Clearly its going to take more time. Two and a half weeks back in San Francisco, and Europe has never felt closer. By the time we leave, we’ll probably have come to realize that we are indeed here, not in London or Milan. One thing is certain. The amount of moving we’ve done these last ten months has had the curious consequence of making things seem more similar, wherever we are, than it makes them feel different.

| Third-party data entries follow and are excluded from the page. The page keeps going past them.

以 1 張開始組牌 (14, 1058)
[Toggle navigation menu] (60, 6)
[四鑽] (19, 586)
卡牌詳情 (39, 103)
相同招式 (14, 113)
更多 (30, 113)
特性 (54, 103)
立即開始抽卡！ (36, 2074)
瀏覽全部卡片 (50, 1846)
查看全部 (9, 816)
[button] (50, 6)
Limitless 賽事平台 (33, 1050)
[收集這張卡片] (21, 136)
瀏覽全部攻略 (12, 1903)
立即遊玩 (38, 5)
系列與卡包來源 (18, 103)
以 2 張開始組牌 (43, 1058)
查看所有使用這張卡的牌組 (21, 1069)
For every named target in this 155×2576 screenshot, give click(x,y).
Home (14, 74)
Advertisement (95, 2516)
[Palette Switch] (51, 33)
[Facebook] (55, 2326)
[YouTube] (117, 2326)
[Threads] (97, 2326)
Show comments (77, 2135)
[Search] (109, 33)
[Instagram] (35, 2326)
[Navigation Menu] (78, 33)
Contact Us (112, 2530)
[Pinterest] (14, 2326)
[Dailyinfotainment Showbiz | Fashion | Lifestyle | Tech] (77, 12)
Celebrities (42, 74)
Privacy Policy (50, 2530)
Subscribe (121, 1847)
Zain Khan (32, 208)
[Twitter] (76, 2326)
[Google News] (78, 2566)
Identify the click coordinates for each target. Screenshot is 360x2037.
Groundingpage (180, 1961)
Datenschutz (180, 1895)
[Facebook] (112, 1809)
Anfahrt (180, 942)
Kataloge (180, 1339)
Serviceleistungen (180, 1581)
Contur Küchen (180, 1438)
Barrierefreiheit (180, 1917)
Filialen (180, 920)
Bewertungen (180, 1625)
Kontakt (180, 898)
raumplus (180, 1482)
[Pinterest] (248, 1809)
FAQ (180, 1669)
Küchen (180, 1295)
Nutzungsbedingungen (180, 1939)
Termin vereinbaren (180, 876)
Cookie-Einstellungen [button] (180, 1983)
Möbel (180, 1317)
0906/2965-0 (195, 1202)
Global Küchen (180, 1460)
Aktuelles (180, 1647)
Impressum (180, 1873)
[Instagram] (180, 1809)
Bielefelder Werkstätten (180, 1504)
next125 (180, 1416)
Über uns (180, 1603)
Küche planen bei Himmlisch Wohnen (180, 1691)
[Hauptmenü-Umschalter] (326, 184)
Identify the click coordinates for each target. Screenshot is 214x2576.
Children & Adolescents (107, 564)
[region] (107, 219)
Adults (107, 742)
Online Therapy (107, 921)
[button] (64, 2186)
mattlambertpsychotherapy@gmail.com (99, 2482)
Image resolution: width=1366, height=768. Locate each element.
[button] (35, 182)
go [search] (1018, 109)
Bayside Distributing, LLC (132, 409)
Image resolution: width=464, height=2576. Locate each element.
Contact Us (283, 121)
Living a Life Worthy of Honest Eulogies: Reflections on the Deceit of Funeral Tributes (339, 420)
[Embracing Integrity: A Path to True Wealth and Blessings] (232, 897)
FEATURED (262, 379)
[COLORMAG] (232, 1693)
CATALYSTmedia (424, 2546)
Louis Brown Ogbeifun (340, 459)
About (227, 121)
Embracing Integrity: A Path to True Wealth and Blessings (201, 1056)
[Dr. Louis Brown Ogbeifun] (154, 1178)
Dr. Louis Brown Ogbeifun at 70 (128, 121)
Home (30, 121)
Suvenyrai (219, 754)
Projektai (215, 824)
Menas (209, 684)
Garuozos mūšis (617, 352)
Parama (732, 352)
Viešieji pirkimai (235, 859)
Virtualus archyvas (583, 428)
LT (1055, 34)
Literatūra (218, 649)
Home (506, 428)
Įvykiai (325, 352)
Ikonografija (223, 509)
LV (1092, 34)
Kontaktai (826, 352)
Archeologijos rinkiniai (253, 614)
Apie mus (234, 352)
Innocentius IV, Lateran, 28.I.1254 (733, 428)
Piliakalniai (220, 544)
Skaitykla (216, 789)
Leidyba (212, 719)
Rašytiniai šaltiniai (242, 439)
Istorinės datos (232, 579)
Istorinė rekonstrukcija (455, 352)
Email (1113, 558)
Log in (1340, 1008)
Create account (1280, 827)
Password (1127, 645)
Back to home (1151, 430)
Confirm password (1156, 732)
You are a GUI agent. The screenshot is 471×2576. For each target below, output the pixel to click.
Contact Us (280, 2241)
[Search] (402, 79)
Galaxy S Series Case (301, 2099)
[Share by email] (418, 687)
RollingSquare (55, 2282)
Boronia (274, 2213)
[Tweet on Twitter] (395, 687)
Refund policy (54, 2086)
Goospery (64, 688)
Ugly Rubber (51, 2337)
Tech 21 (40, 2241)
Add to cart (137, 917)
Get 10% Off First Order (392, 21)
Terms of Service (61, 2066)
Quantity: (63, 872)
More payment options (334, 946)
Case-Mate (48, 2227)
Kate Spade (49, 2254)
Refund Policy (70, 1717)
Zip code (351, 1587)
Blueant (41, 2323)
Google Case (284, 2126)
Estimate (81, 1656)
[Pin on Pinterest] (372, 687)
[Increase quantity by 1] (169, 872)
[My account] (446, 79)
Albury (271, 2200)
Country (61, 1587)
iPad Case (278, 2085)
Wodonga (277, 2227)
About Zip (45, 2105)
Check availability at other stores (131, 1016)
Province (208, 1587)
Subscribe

For example, this picture, shot in London’s Pimlico tube station in March, has an explicitly American feel to it. Perhaps its because I had never seen such examples of poverty until I began running into homeless persons living in New York’s subways in the early ’80s. Fresh off the boat from the United Kingdom, it was an entirely foreign sight to twelve-year-old me, one that immediately clinched the distinctions between the two countries.

Eretz Manhattan

Berlin_wall_nyc

A piece of the Berlin Wall, midtown.

The Zeek editorial meetings which brought me to New York are now over. After a ten hour-long session that began with a tasty Indian lunch on 96th street and Amsterdam avenue, I’m free to enjoy my last two days here. I can’t tell you how much I’m looking forward to it. On the agenda is lunch at a small hummus place around the corner, a stop at my favorite local record store, Other Music, and then a short walk up to 12th and Broadway to meet my family for dinner.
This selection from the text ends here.